The first question is whether same-sex partnership should be legalised throughout the country. Already the cantons of Geneva and Zürich allow same-sex partnerships, however this proposal will cover the country including the conservative north-eastern cantons of Graubünden and Appenzell. In fact Appenzell Innerrhoden only allowed women the vote at cantonal level in 1990 by the Federal Tribunal of Switzerland.
Essentially, this proposal will allow gays and lesbians the right to have joint taxes, pensions and inheritance. To qualify, partners must both live together and formally commit themselves six months in advance to running a household and supporting and aiding one another.
The second proposal will make Switzerland be a member of the Schengen treaty and participate in the “open-borders” scheme. Supporters say it would encourage tourism and make visiting much easier, especially after the row over Swiss-German border a few months ago. Together with the Dublin treaty, it would make Switzerland join a bilateral agreement to stop asylum seekers having to seek asylum in Switzerland after claiming asylum in an agreement country such as Germany or France.

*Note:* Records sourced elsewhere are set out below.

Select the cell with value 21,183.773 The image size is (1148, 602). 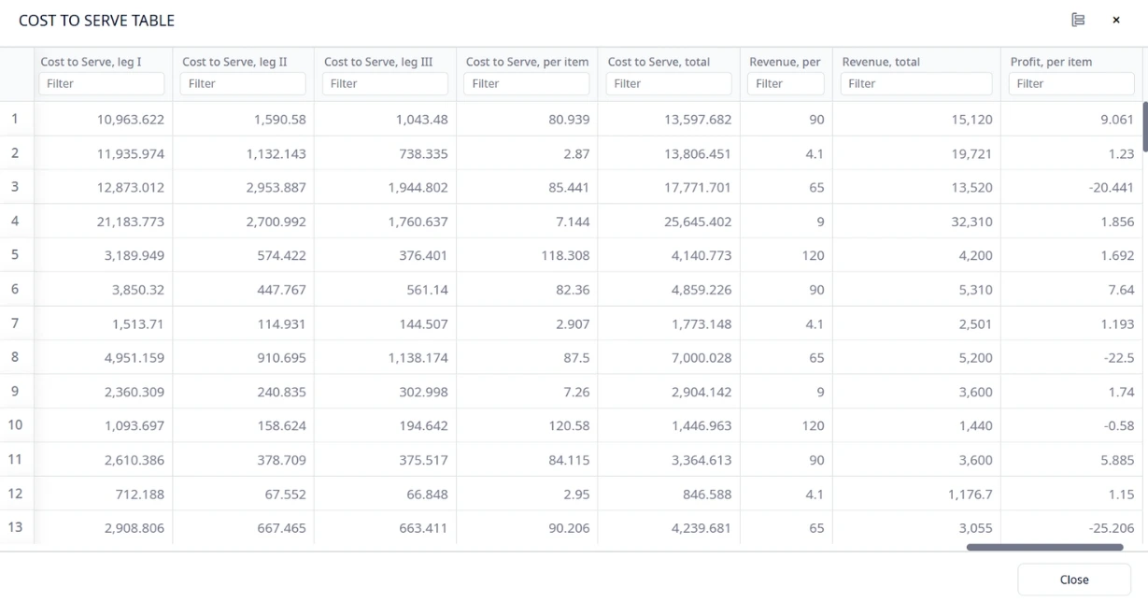130,222
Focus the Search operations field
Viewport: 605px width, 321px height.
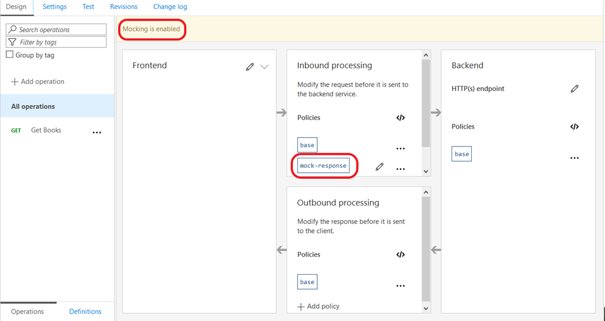click(56, 30)
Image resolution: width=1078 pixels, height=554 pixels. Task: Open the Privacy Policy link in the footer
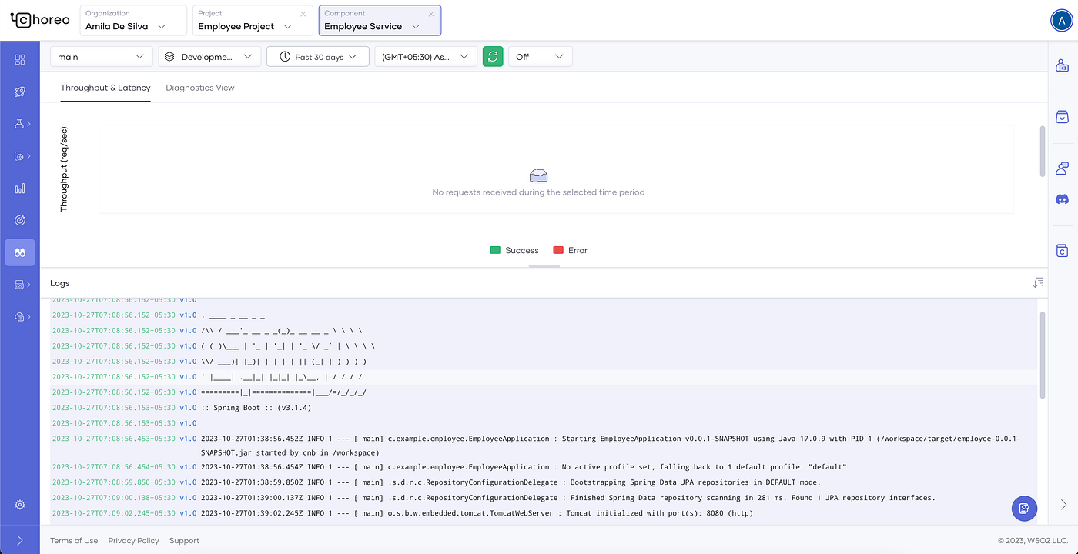pyautogui.click(x=133, y=540)
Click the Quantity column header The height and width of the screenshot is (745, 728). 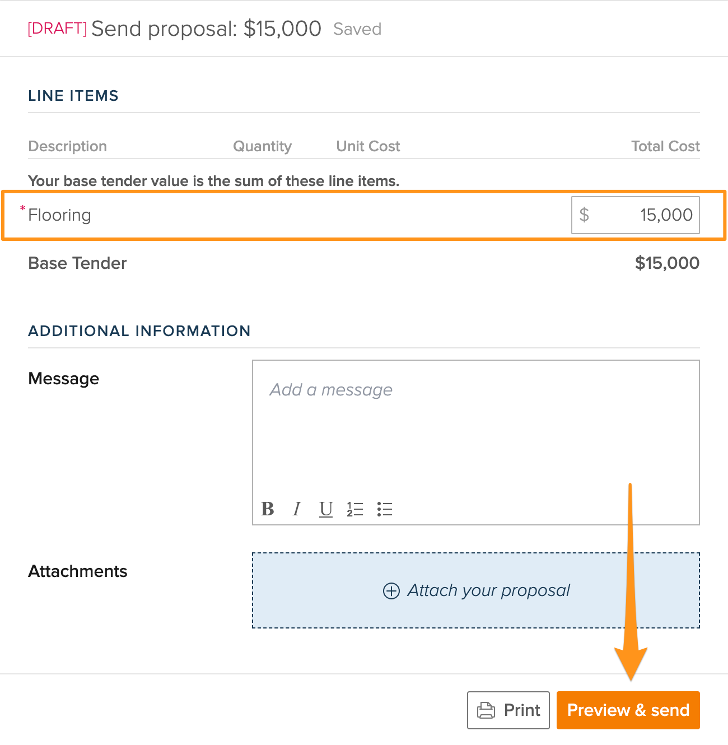[262, 146]
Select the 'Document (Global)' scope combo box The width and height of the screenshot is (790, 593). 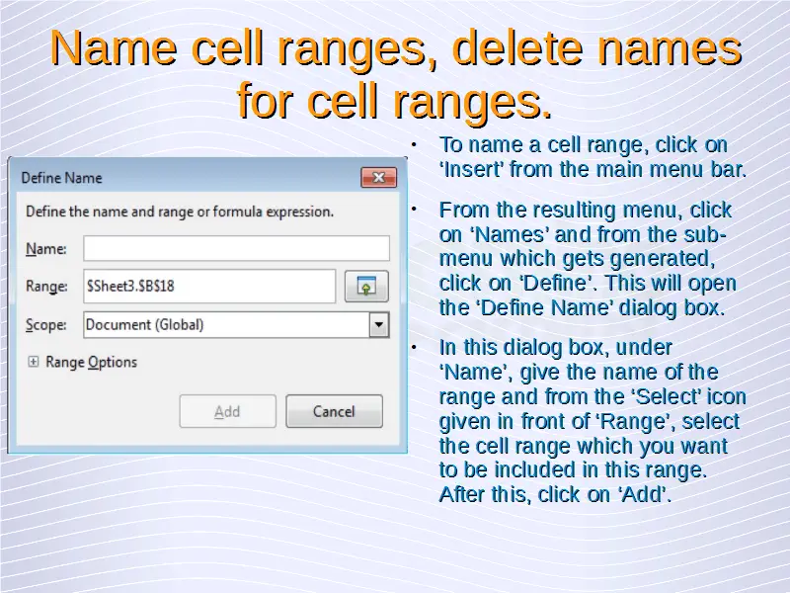click(x=225, y=324)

Opponents say this proposal will set Switzerland on a slippery slope into the European Union, not give Switzerland the right to its own borders and compromise the country’s strict and engrained neutrality.
Out of the big 4 main parties, the centre-left Social Democrats, the liberal-right Free Democrats and the centre-right Christian Democrats have said yes to both proposals. However, the populist-right Swiss People’s Party have said no to both proposals
Results will start being available today in the early evening.